▶ _To be done_:
Please rewrite the data below, substituting "screen capture" for every "screenshot" and keeping everything else unchanged. Leave the pictures out of your answer.

begin Listed entries

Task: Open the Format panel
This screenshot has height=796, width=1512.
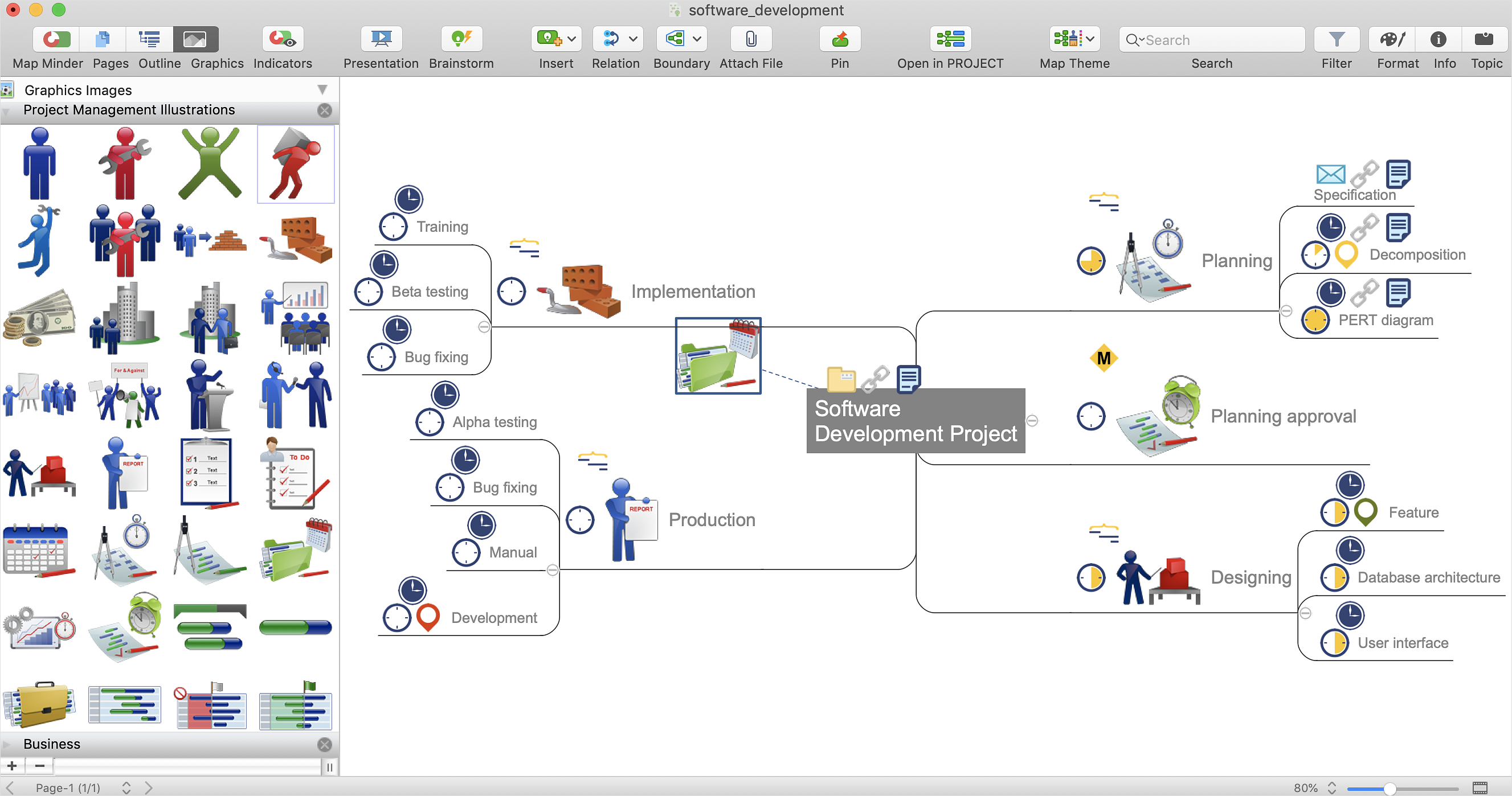Action: pyautogui.click(x=1391, y=39)
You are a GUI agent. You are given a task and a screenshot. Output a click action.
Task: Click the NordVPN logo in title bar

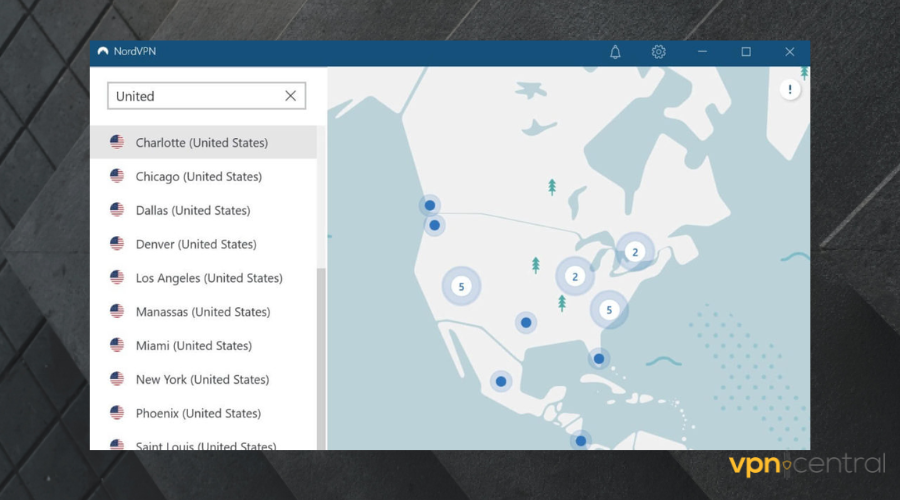[102, 52]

end Listed entries

▶ _Output for this exercise_:
Task: Open the Format panel
This screen capture has height=796, width=1512.
Action: pyautogui.click(x=1391, y=39)
You are a GUI agent. You are given a task and a screen capture. Output a click action.
Task: Click the NordVPN logo in title bar

[102, 52]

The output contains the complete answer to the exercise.